Están prohibidas las nata, la mantequilla, embutidos grasos, salsas con harinas, los tipos de carne, pescados, aves y quesos grasos. Se debe disminuir considerablemente la ingesta de sal común, patatas, harinas y golosinas.
Evitar especialmente los bombones, nueces, pasteles pesados, salsa mahonesa.
Es recomendable tomar poco café, nada de alcohol, y tratar de no beber durante las comidas.
Té, agua mineral, jugo de
naranja, leche y yogures descremados, requesón, fruta y verdura crudas (no abusar
de la fruta dulce en las comidas), ensalada de vegetales frescos, vinagre y como
mucho una cucharadita de moka de aceite vegetal con carnes y pescados.

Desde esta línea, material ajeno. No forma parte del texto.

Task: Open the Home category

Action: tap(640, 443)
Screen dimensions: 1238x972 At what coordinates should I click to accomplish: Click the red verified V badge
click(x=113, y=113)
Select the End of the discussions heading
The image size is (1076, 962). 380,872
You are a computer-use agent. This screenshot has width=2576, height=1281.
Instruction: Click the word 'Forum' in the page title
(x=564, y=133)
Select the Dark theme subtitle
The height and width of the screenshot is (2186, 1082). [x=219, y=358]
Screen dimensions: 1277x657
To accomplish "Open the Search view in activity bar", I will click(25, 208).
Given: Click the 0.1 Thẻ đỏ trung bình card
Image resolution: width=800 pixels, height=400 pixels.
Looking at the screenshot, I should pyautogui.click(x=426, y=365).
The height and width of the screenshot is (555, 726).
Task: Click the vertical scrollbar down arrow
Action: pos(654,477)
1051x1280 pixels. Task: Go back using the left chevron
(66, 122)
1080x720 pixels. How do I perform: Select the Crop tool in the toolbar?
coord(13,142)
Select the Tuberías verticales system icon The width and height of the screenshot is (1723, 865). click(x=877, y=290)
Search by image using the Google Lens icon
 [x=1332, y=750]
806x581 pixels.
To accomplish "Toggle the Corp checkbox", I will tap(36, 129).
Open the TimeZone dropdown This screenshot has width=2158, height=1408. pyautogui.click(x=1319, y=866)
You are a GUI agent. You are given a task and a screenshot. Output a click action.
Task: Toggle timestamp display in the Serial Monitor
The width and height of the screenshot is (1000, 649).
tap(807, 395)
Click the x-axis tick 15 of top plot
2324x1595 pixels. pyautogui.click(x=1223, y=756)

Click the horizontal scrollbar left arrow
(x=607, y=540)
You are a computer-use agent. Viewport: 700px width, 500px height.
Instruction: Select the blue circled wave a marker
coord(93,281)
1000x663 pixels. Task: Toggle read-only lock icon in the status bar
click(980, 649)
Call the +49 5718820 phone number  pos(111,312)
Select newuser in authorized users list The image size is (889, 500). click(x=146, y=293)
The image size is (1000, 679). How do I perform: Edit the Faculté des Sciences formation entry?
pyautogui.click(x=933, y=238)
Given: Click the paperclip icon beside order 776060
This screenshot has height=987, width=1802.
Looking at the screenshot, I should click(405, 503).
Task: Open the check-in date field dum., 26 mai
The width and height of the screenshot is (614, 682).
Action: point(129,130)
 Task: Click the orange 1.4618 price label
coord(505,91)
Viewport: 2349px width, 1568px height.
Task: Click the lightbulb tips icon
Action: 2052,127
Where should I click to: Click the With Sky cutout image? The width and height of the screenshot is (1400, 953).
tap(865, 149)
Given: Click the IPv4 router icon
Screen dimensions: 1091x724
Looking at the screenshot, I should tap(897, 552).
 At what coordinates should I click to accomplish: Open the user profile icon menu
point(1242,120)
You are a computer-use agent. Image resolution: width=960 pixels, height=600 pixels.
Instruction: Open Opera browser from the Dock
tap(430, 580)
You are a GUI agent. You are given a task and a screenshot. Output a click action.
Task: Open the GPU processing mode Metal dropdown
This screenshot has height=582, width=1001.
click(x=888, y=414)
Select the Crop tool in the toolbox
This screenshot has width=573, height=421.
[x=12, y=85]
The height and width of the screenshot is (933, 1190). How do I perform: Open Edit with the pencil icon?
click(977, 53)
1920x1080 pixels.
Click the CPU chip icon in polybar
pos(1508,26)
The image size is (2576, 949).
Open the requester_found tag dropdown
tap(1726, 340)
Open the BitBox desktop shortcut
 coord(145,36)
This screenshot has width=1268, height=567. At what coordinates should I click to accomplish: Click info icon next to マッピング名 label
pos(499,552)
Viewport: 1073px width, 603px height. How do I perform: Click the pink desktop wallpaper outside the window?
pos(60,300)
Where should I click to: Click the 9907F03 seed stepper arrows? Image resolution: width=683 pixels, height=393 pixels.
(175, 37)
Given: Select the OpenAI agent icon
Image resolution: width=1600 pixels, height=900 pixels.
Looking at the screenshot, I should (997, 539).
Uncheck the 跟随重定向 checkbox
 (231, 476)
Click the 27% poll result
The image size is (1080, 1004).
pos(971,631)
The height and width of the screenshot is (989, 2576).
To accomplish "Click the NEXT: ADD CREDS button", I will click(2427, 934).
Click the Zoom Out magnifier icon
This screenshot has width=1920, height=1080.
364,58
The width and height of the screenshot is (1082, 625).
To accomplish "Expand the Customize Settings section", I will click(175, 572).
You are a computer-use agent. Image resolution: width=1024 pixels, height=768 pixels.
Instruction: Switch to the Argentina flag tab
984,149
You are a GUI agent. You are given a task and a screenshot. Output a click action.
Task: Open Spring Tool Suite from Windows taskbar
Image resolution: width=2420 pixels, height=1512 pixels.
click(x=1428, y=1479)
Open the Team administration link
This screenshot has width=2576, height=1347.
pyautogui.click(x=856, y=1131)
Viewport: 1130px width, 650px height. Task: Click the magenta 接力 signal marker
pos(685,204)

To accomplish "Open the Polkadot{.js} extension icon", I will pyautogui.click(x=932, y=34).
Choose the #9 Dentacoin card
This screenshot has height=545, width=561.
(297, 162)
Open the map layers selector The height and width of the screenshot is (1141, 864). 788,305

Para condimentar se puede emplear sal de régimen, vinagre, hierbas de cocina. Mejor que la miel o azúcar son los
edulcorantes artificiales (sacarina).
Por la mañana, tomar una taza de infusión laxante y 1/2 o 1 hora después desayunar abundantemente, al
mediodía comer con moderación, para merendar tomar una manzana como máximo, por la noche una comida pobre en calorías.